WORK ITEM:
What is needed is an exact transcription of the line with "Where should I click to: Zoom" and all the lines that follow it in the entries below; add nothing else.

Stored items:
────
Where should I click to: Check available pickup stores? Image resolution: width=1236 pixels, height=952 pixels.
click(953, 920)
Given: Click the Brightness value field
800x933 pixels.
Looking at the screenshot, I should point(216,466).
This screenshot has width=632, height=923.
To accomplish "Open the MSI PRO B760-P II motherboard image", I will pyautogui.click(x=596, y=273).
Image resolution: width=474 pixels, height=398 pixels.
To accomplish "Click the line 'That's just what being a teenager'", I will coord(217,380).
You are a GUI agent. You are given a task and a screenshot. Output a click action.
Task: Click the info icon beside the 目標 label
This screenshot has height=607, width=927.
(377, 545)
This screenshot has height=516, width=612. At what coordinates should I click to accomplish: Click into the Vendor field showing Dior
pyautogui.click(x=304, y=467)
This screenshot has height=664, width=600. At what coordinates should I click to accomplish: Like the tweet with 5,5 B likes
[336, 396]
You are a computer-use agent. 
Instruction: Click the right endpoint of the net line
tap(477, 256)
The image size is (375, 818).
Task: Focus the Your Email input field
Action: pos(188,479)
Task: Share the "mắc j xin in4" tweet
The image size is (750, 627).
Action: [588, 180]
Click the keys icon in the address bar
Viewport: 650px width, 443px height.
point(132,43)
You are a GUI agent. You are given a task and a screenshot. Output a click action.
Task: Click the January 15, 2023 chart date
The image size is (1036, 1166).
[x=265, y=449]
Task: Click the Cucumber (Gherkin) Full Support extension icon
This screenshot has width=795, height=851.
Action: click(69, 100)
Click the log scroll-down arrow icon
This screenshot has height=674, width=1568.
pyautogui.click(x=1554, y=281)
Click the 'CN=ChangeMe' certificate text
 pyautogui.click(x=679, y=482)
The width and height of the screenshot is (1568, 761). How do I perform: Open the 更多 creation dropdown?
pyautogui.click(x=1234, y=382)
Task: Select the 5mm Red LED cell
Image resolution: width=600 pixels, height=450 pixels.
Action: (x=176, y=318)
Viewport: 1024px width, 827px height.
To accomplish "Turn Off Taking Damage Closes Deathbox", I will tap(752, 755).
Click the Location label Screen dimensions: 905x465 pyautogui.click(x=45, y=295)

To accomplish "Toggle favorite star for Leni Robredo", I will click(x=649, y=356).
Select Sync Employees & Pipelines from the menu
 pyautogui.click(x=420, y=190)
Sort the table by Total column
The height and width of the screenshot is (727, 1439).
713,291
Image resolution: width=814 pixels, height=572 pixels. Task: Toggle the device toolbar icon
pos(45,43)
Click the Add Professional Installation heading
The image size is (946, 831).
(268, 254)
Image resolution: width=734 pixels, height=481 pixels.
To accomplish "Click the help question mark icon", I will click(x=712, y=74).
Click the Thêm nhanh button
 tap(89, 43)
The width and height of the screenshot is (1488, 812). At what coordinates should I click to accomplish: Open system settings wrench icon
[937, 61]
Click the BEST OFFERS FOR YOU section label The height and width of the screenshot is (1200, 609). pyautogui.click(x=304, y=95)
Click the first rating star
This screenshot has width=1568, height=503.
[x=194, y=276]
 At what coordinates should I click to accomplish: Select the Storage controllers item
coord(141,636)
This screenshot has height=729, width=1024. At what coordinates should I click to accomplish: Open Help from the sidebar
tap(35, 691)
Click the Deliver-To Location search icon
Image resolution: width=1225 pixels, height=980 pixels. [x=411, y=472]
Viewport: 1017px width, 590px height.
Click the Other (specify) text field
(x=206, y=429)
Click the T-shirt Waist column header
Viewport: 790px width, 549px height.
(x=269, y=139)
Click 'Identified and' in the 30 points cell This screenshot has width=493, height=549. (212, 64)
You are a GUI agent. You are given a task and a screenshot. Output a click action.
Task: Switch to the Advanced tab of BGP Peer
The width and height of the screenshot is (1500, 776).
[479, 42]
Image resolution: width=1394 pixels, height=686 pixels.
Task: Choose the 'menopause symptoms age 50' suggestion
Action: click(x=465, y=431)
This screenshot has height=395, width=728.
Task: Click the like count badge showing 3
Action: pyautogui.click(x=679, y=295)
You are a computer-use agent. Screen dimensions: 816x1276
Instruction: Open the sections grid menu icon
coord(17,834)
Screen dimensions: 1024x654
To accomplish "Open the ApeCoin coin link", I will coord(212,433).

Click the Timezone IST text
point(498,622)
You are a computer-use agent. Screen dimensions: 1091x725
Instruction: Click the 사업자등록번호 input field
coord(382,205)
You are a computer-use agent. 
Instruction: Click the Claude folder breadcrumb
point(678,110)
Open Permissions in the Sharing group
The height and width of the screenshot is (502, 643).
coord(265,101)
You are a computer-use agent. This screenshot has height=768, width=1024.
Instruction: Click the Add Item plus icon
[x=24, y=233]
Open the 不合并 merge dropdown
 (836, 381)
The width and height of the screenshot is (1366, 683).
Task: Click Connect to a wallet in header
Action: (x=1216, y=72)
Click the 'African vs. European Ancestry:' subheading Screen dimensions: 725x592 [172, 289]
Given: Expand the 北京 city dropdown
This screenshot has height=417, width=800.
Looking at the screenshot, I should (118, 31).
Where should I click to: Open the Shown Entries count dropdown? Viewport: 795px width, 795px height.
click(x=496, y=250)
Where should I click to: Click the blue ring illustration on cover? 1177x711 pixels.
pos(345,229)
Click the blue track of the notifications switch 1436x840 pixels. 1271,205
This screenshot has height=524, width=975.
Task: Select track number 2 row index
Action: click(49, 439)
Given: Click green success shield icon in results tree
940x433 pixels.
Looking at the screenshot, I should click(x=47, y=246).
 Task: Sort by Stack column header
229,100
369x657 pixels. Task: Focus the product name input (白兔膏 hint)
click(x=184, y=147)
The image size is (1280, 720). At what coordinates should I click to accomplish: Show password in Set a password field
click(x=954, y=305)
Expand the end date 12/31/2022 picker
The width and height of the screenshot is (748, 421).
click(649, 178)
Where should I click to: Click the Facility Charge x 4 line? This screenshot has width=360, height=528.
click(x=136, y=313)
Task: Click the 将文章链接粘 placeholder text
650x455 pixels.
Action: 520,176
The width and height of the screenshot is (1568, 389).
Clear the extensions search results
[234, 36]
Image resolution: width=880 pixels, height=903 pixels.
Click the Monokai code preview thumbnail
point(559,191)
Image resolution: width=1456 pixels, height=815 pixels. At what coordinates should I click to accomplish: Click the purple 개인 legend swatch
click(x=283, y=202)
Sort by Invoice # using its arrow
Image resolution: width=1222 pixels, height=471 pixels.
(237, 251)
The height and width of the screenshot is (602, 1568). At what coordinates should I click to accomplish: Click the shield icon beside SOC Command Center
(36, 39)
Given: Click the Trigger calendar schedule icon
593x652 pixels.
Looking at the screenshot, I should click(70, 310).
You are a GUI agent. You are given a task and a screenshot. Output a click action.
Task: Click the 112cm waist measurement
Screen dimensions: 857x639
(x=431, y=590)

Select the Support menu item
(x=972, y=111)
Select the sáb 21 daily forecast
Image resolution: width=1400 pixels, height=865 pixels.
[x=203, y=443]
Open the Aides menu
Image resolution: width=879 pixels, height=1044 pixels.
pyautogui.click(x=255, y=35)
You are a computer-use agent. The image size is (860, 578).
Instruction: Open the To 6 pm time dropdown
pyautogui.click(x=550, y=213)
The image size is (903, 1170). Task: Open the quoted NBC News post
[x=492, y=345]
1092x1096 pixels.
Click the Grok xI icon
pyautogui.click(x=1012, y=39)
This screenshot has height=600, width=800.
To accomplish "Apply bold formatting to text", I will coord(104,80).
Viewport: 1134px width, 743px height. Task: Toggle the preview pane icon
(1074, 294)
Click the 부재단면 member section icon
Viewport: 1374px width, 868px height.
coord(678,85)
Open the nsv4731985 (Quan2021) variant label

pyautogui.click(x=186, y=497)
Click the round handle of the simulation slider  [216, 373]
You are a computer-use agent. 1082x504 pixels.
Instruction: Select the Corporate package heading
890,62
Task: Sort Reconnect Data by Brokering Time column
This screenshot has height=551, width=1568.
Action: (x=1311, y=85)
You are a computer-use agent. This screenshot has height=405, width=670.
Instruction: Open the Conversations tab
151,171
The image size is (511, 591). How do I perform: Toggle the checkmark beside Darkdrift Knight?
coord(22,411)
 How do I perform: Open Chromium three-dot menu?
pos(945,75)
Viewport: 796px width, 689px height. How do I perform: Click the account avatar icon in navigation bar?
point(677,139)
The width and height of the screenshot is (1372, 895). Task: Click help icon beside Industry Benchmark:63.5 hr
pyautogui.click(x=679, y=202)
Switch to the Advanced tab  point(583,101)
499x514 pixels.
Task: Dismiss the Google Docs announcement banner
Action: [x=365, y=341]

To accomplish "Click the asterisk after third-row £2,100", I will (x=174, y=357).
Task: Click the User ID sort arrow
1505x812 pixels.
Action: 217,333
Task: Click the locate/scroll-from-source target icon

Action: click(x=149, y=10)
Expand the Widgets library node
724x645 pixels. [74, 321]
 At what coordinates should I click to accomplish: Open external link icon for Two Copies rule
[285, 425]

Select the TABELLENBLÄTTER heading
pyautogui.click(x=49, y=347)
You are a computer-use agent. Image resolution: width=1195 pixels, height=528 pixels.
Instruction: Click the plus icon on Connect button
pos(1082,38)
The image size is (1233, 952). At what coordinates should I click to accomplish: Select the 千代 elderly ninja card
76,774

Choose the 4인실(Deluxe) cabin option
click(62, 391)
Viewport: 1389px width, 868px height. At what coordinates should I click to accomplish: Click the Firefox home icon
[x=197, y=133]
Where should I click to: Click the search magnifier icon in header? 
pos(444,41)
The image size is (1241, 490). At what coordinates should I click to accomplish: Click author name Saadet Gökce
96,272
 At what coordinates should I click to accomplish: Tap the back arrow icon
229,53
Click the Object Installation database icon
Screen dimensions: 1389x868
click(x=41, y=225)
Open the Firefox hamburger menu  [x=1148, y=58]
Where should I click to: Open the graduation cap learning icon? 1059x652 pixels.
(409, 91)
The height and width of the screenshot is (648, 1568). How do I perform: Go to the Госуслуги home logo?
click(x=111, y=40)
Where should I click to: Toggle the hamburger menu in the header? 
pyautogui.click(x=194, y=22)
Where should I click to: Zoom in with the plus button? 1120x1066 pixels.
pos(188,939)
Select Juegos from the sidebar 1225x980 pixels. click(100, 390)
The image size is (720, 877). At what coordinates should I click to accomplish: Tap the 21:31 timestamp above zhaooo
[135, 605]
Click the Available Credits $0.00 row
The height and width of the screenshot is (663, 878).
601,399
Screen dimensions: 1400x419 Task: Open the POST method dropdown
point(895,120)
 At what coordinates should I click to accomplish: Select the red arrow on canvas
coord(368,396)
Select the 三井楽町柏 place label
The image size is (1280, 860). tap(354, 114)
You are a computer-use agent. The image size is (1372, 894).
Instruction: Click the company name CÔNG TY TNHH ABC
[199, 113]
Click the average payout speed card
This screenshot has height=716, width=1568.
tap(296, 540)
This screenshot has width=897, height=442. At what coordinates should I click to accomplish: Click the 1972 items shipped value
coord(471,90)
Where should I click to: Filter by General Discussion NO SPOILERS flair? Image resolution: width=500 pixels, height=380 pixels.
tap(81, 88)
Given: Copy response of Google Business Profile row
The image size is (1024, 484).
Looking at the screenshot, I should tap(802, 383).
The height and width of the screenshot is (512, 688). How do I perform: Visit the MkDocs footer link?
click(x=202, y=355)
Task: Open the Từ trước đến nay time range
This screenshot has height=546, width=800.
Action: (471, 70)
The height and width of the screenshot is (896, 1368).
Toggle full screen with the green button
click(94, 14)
────
ANSWER BELOW:
Where should I click to: Zoom in with the plus button? 1120x1066 pixels.
pos(188,939)
Select Juegos from the sidebar 1225x980 pixels. click(100, 390)
The image size is (720, 877). At what coordinates should I click to accomplish: Tap the 21:31 timestamp above zhaooo
[135, 605]
Click the Available Credits $0.00 row
The height and width of the screenshot is (663, 878).
601,399
Screen dimensions: 1400x419 Task: Open the POST method dropdown
point(895,120)
 At what coordinates should I click to accomplish: Select the red arrow on canvas
coord(368,396)
Select the 三井楽町柏 place label
The image size is (1280, 860). tap(354, 114)
You are a computer-use agent. The image size is (1372, 894).
Instruction: Click the company name CÔNG TY TNHH ABC
[199, 113]
Click the average payout speed card
This screenshot has height=716, width=1568.
tap(296, 540)
This screenshot has width=897, height=442. At what coordinates should I click to accomplish: Click the 1972 items shipped value
coord(471,90)
Where should I click to: Filter by General Discussion NO SPOILERS flair? Image resolution: width=500 pixels, height=380 pixels.
tap(81, 88)
Given: Copy response of Google Business Profile row
The image size is (1024, 484).
Looking at the screenshot, I should tap(802, 383).
The height and width of the screenshot is (512, 688). How do I perform: Visit the MkDocs footer link?
click(x=202, y=355)
Task: Open the Từ trước đến nay time range
This screenshot has height=546, width=800.
Action: (471, 70)
The height and width of the screenshot is (896, 1368).
Toggle full screen with the green button
click(94, 14)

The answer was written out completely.